While the ideal of a flat company culture has become widespread, how to actually flatten an organizational structure through language remains a practical challenge. Many companies have experimented in how their employees should address each other. Some have adopted so-called “nim” policies where employees address each other by their (real) Korean first name plus the honorific -nim, from the CEO down to low-level employees (such as the CJ Group). Others have taken the opposite approach by elevating everyone’s titles, using foreign loan words such as “manager-nim” or even “pro-nim” even for entry-level employees (such as some Hanwha Group companies). Others like Kakao have gone towards English-name address. Interestingly, despite this diversity, however, one can notice an older Korean taboo against pure first-name reference or address, a practice normally reserved for close friends or family.

These new title policies represent a new imaginary for office social life in which employees should imagine themselves as interactional and status equals, two hallmarks that we associate with modern democratic practice. But economic institutions are not democratic ones: implementing flat titles has brought into relief other implicit features that mark work distinctions like salaries, benefits, career histories, work performance grades, informational clearances, reporting lines, and geographic locations, all of which form part of the wider background of value distinctions in the Korean office. Organizational hierarchies operate as a bundle of signs that articulate to mark status, making any simple change to office hierarchy difficult. This is not to mention other markers of hierarchy embedded in Korean language practices, such as the strategic use of speech levels, honorification, or other genres of authority that can make equal titles seem merely superficial.

The dotted landscape of flat-title policies may seem like an indicator of slowly changing Korean social norms and the ongoing struggle to democratize Korean institutions, but they have also created their own curious politics. Unions for instance see such policies as a way to remove privileges associated with career labor workers, by removing consideration of tenure or performance, and leveling distinctions between employees. Some companies have even ended the experiment and reverted back to the older hobongje (seniority-based) system, such as KT which reported that young employees were unmotivated by their new titles.
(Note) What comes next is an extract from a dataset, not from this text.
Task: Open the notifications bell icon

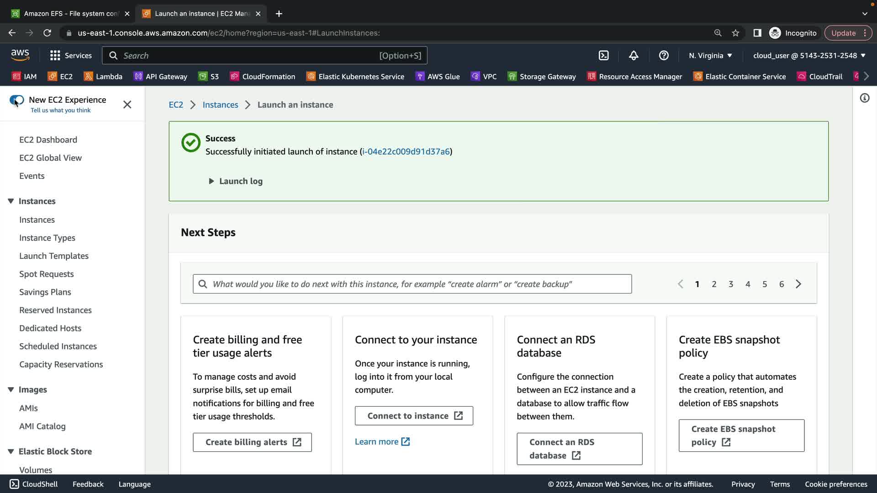Action: pos(634,56)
More than deep structural changes, we should see these changes as part of a new corporate style politics, with newer and younger industries such as high-tech often adopting informal and flat name policies (first-name or English name) with more conservative industries advocating formal flat name policies (“manager” or “pro”). This suggests a split between those industries that see themselves as embodying a new global spirit and those industries still tied to older workforces with more complex labor histories that are not so easy to flatten. While we should welcome advances in democratization in Korean society, we should also be wary of how even simple changes to language and speaking can erase histories of labor.

The materials for this article were originally part of the author’s dissertation and discussed at a colloquium talk given at the Korea Institute in October 2017. It will be part of an edited volume published in Korean published in 2019 focusing on language politics in contemporary Korea.

Bio
Michael Prentice is a linguistic and organizational anthropologist who focuses on language, management, and technology in contemporary South Korea. For his dissertation, he spent a year as an ethnographer-intern inside a steel conglomerate in Seoul. His book project will explore the shifting place that conglomerates occupy in Korean society and the ways that corporate authority is challenged both within and outside of firm. He is currently publishing research articles on a variety of topics related to office politics in Korea, including office gender stereotypes, the overuse of PowerPoint, and shareholder meetings. His research has received support from the Korea Foundation, Academy of Korean Studies, the Wenner-Gren Foundation, and the Fulbright Program. Michael received his PhD from the University of Michigan in 2017 prior to coming to the Korea Institute. He will begin lecturing in the Department of Anthropology at Brandeis University in Fall 2018.